The state's 11 public universities are trying to hire more women and minorities for faculty and top administrative jobs, but men and whites continue to dominate these positions, according to a Florida Department of Education report.

Also, men tend to hold most full professorships, the highest-ranking faculty jobs, with the numbers evening out in the junior faculty positions, the report showed.

The University of North Florida in Jacksonville led all state universities in gender equity in senior-level administration. Almost 55 percent of senior-level administrators were women, the only school to have females in the majority. The university was third statewide in the percent of women in academic administration and fifth in faculty.

The numbers at UNF are not so encouraging with regard to race. Whites were the overwhelming majority, filling 86.8 percent of jobs in senior-level administration, 10th overall statewide. Whites held 83.6 percent of academic administration jobs at UNF, but the school had the second-largest percent of African-Americans in academic administration, at 11.5 percent.

William Harvey, the American Council on Education's vice president and director of the office of minorities and higher education, had not seen the Florida report but said the trends mirror the picture nationwide.

"We say that diversity and providing a broad spectrum of ideas is important. In our hiring and promotional patterns, it seems one group seems to have more opportunity and gain higher-status positions," Harvey said.

The state-mandated Equity Progress Report tracks university hiring by race and gender in three categories: senior-level administration, academic administration, and faculty. It also lists each university's goals for recruiting and hiring more women and minorities.

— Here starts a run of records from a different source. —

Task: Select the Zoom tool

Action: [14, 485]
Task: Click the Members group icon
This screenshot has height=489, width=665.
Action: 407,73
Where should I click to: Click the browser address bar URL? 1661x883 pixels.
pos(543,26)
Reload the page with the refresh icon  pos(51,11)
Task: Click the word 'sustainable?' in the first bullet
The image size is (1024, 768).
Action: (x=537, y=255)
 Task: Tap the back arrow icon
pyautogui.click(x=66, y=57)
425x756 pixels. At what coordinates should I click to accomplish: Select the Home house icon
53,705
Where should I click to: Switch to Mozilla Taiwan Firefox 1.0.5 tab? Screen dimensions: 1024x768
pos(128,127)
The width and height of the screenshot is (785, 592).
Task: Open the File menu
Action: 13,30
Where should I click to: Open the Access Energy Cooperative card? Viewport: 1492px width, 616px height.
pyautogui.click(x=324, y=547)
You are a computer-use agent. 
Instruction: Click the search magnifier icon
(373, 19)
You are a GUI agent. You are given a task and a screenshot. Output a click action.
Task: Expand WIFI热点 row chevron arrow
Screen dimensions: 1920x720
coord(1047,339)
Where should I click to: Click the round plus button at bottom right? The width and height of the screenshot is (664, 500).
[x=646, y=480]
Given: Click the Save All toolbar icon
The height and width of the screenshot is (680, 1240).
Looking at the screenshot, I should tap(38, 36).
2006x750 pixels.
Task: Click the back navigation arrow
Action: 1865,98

Boards of trustees are required to consider the goals when evaluating university presidents and administrators.

The numbers for 2001-2002 show mixed progress from the previous year. The percentage of African-American senior-level and academic administrators rose, but women lost ground in these categories. Women, Hispanics and other minorities are a larger percentage of faculty members, but the percentage of African-Americans declined.

Florida A&M University, a historically black school, led all schools in the most African-American administrators and faculty, and Florida International University in Miami had the largest percentage of Hispanic administrators and faculty. …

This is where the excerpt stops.